Covid-19: pesquisadores da UFSC apontam causas e soluções para o colapso
“É preciso fazer alguma coisa, como fizemos no trânsito, para diminuir a mortalidade. Que se faça agora, senão vai ser um 2021, pelo menos até abril, pior que 2020”. Lúcio Botelho, professor de Saúde Pública, em 4 de janeiro de 2021.
Ao longo dos últimos dias, professores e pesquisadores da Universidade Federal de Santa Catarina (UFSC) têm intensificado as manifestações públicas com orientações e sugestões para que a sociedade catarinense possa superar o grave momento da pandemia de Covid-19. Entre as propostas apresentadas estão a de aumentar os cuidados pessoais de distanciamento, uso de máscaras e higiene; promover a testagem em massa da população e investir fortemente em monitoramento dos casos ativos e dos seus contatos, com isolamento dos casos positivos; acelerar a aplicação das vacinas e aumentar a quantidade de doses disponíveis. Também são sugeridas campanhas de esclarecimento sobre a confiabilidade e a importância dos imunizantes e para induzir a empatia social e o cuidado coletivo.
A situação emergencial exige também a ampliação da capacidade de atendimento médico-hospitalar, medida vista como imprescindível no momento, mas considerada como último recurso. As ações, segundo os especialistas, devem buscar principalmente frear a circulação do vírus e diminuir o contágio, aliviando a pressão sobre o sistema de saúde.
Para isso, as principais medidas sugeridas são a suspensão temporária das aulas presenciais e a adoção, pelo poder público, de regras mais rígidas de restrição à circulação de pessoas, incluindo a suspensão, por ao menos duas semanas, de todos os serviços e atividades não essenciais.
Depois disso, quando as condições sanitárias permitirem, eles recomendam prioridade para o planejamento do retorno seguro às escolas e a fiscalização rigorosa das atividades econômicas liberadas. Essas propostas têm o objetivo de diminuir os adoecimentos e as mortes causadas pela pandemia, com o mínimo de prejuízo à atividade econômica.

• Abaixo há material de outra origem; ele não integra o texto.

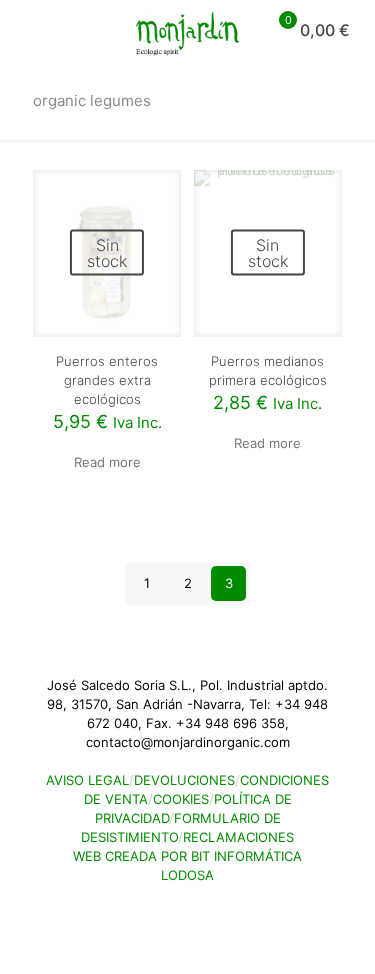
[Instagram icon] (198, 903)
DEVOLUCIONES (184, 780)
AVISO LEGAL (87, 780)
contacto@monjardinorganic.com (188, 742)
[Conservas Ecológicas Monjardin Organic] (187, 30)
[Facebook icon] (177, 903)
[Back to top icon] (35, 933)
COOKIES (181, 799)
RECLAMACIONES (238, 837)
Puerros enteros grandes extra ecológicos (107, 380)
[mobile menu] (27, 30)
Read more (107, 462)
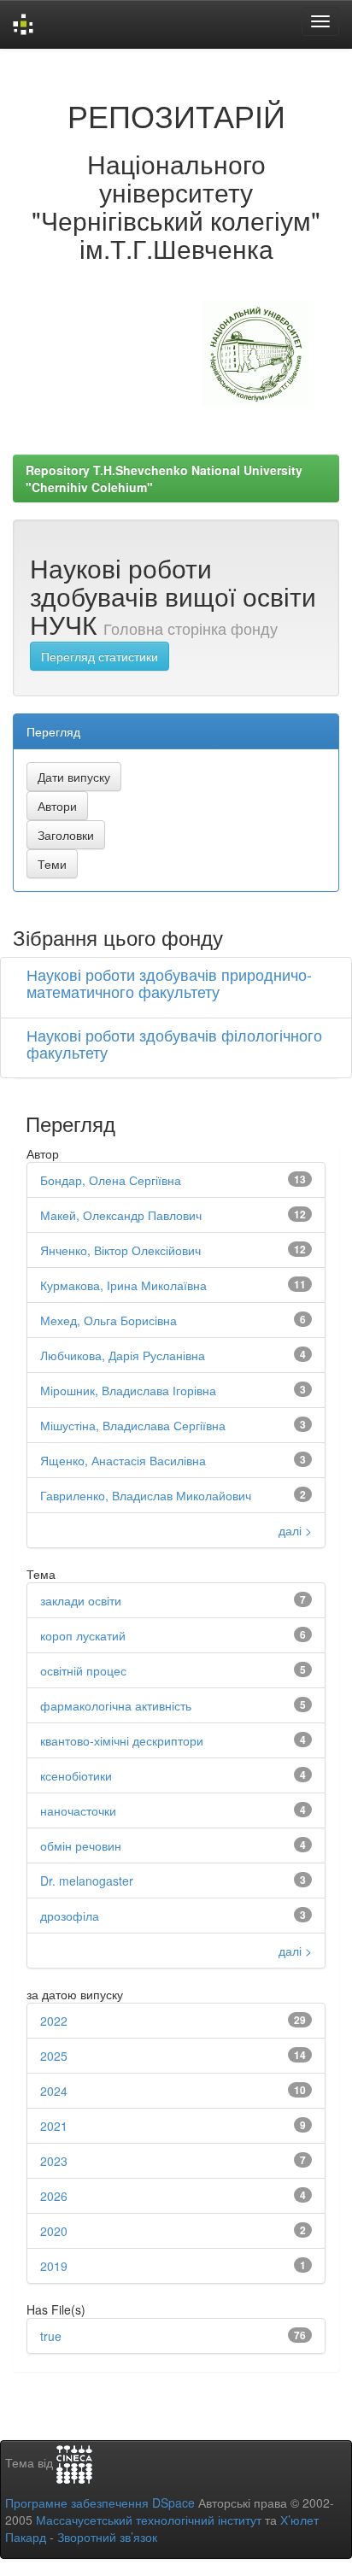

“As medidas devem ser ampliadas para mitigar o impacto da Covid-19 e, quando possível, a prioridade deve ser abertura de escolas em vez de outras atividades econômicas”. Alexandra Crispim Boing, professora do Departamento de Saúde Pública, em 15 de fevereiro de 2021.
Causas
Nas manifestações dos especialistas da Universidade, são citadas muitas causas para o agravamento da pandemia de Covid-19, sendo a responsabilidade compartilhada pela sociedade e os poderes públicos. Vão desde o cansaço de muitas pessoas e relaxamento com os cuidados à falta de empatia e solidariedade por parte de segmentos sociais. Envolvem a falta de planejamento e coordenação nacional das ações de enfrentamento à pandemia, ações ineficazes por parte de governos municipais, falta de ações e medidas efetivas em âmbito estadual. E são agravadas pela circulação desenfreada do vírus e surgimento de novas variantes.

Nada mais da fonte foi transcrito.